Last year, the first season for the BMW M8 in the IMSA WeatherTech SportsCar Championship, Rahal admits that the car was off the pace initially, due to the team’s lack of familiarity with the car and while IMSA’s technical staff decided on the Balance of Performance regulations.
Now he feels the M8s – to be raced by John Edwards, Jesse Krohn, Chaz Mostert, Alex Zanardi (car #24) and Tom Blomqvist, Connor De Phillippi, Philipp Eng and Colton Herta (#25) – are quick enough to challenge for victory if the team makes smart decisions on the pit wall.
“I think when we first had the car at Daytona and Sebring last year it was not competitive,” he told Motorsport.com. “But as the season went on, we were able to evolve and develop the car so it got better ‘by itself’, as it were, and IMSA helped to make it equal – or closer to equal – with the fastest cars in the class.
“As I’ve told many people, we’re not looking for an advantage but we’re looking to be as even as possible and then it’s up to us to make up the rest of the difference to be winners. That’s all we ask for.
“Toward the end of last year we won a couple of races [VIR and Laguna Seca] and some of that, frankly, was based on pit strategies – or Connor De Phillippi squeezing every last drop of fuel out of it to win at Laguna! So it wasn’t outright speed but we were close enough to be in the hunt.
“Right now, I think we’re similar to that performance relative to the others, and I’m good with that. We’ve got a shot at it.”
Rahal admitted it had been difficult over the off-season to assess which aspects – be it BoP alterations, new Michelin compounds or RLLR’s own development work – have made the biggest difference to performance.
“That’s a good question and one that frankly can’t be answered,” he said. “The tire situation is definitely a challenge for us, it seems. We tested the car on the WEC-spec Michelins last year and we were hoping for a little more performance gain than we got.

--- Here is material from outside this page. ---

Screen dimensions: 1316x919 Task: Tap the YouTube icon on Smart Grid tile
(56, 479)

“I’m not laying that at the feet of Michelin at all; it’s up to us to work with what we’ve got. So there’s been a lot of work in that area, and it continues because we’re not where we need to be yet. But we got some good information last week at the Roar test, which will help.”

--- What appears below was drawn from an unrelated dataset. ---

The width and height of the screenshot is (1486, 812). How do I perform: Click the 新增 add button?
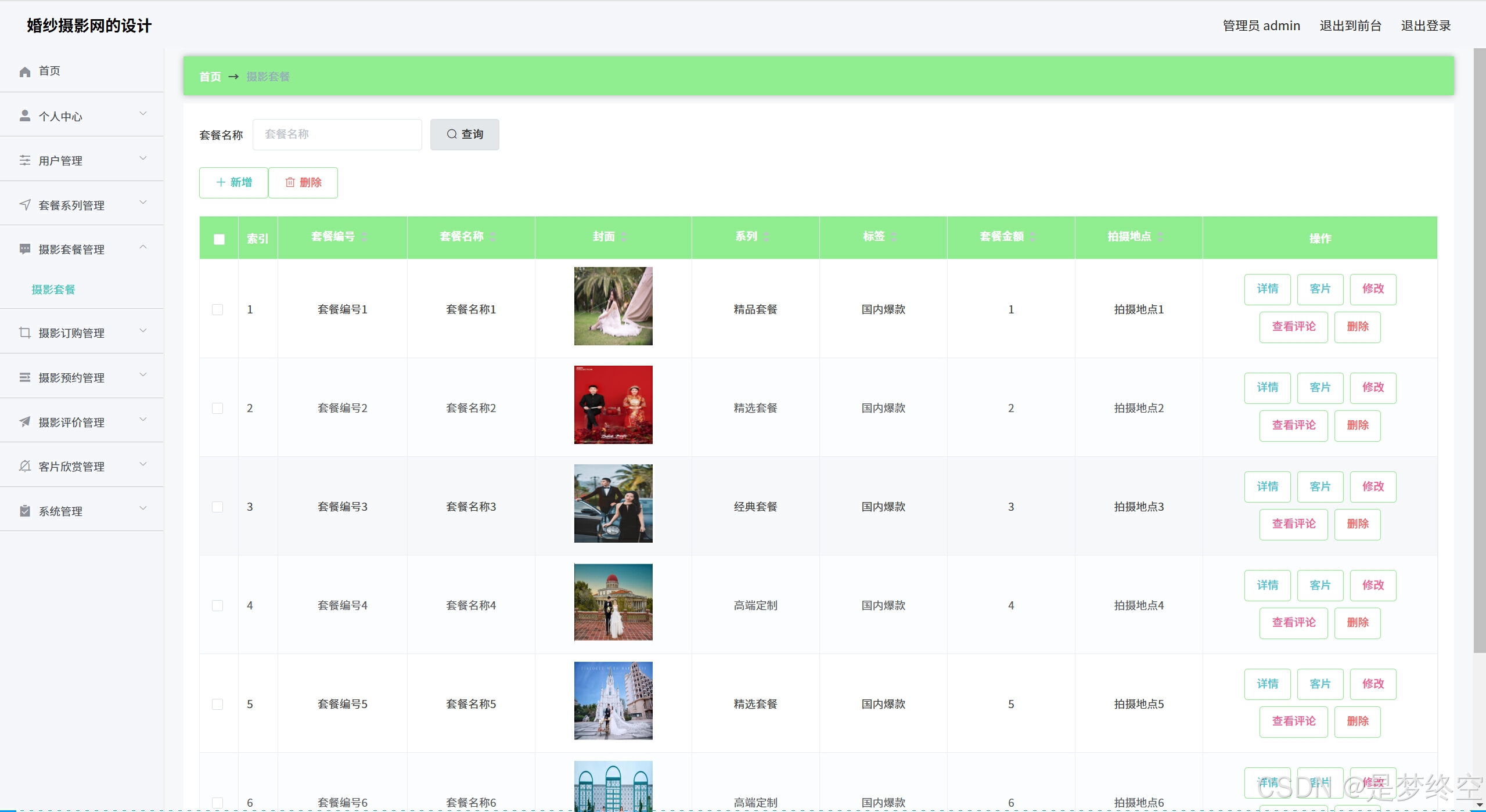pos(233,182)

Regarding the compromise between generating enough outright speed on Daytona’s banking yet also having the downforce necessary for the point and squirt infield sections, Rahal says the M8’s competitiveness will be “temperature-driven.”

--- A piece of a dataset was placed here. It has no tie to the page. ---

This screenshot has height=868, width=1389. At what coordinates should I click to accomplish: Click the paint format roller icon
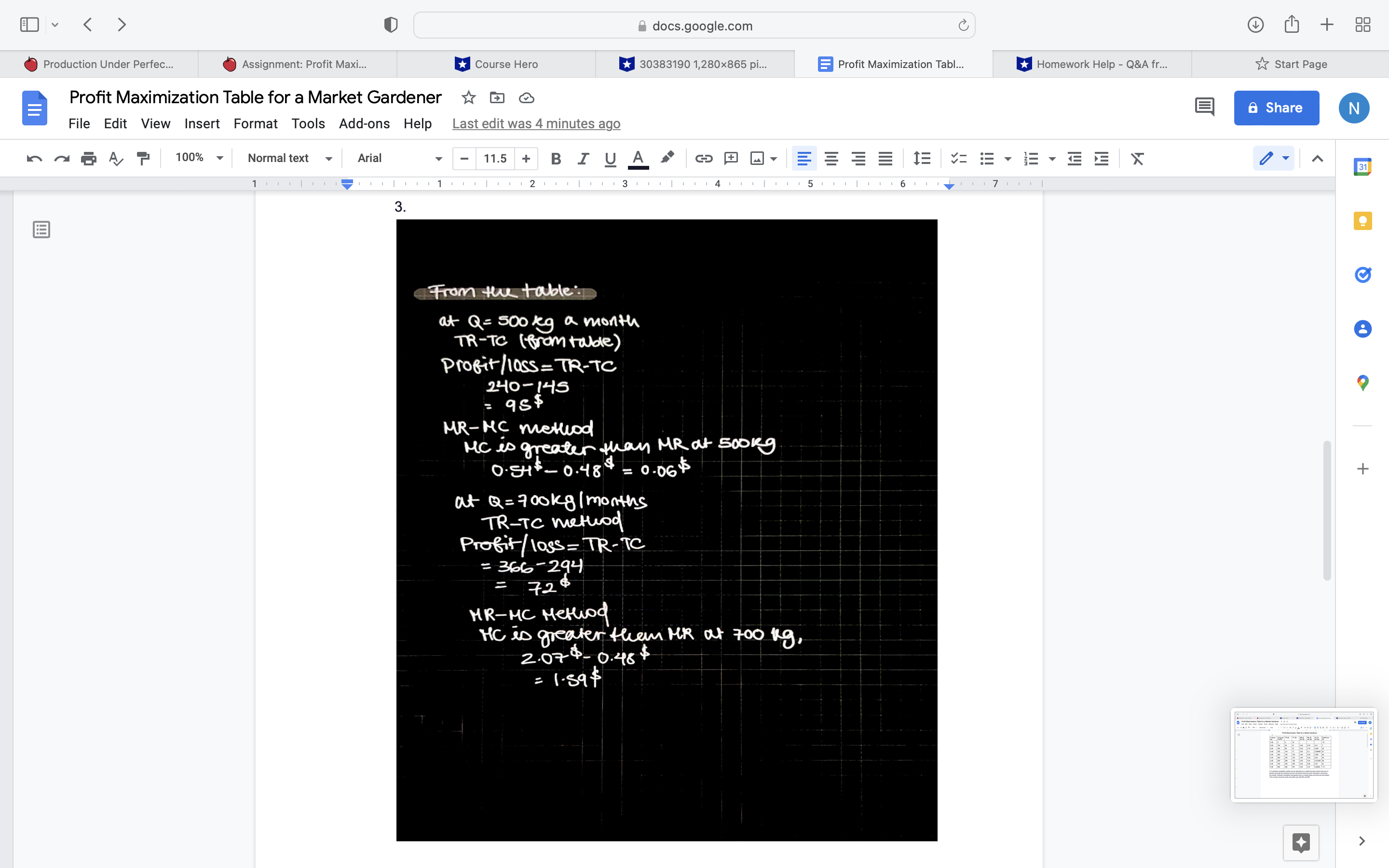point(143,159)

He said: “If it’s hot, it’s going to be a challenge. Cold air makes everything feel better in the turns – but then it becomes good for everyone, of course. So I don’t know if we’ve found that balance yet, but it’s something that’s best decided on the days running up to the race when we get a clearer picture of conditions.
“We know the car better than we did a year ago and I think we have a better feel for what the car needs.”
Asked which team in he thought was favorite for GTLM honors, Rahal replied: “I don’t think we know what anyone’s ultimate potential is. In fact I don’t think anyone really knows what everyone else has got until the last hour of the race!
“The last few years have generally been Ford vs Corvette. I think Ford’s been cut back a bit since then, but… let’s be honest, BoP is a moot subject – what we’ve got is what we’ve got and we just have to make the most of it.
“I think we’re in the hunt even if we’re still not outright fastest. We should be close enough where we can at least make strategy calls that help make up any performance difference there may be.
“If we can start off where we appeared to end up in testing, then it’s a matter of us doing a better job as a team and hopefully we’re fighting for the win in the final stints.”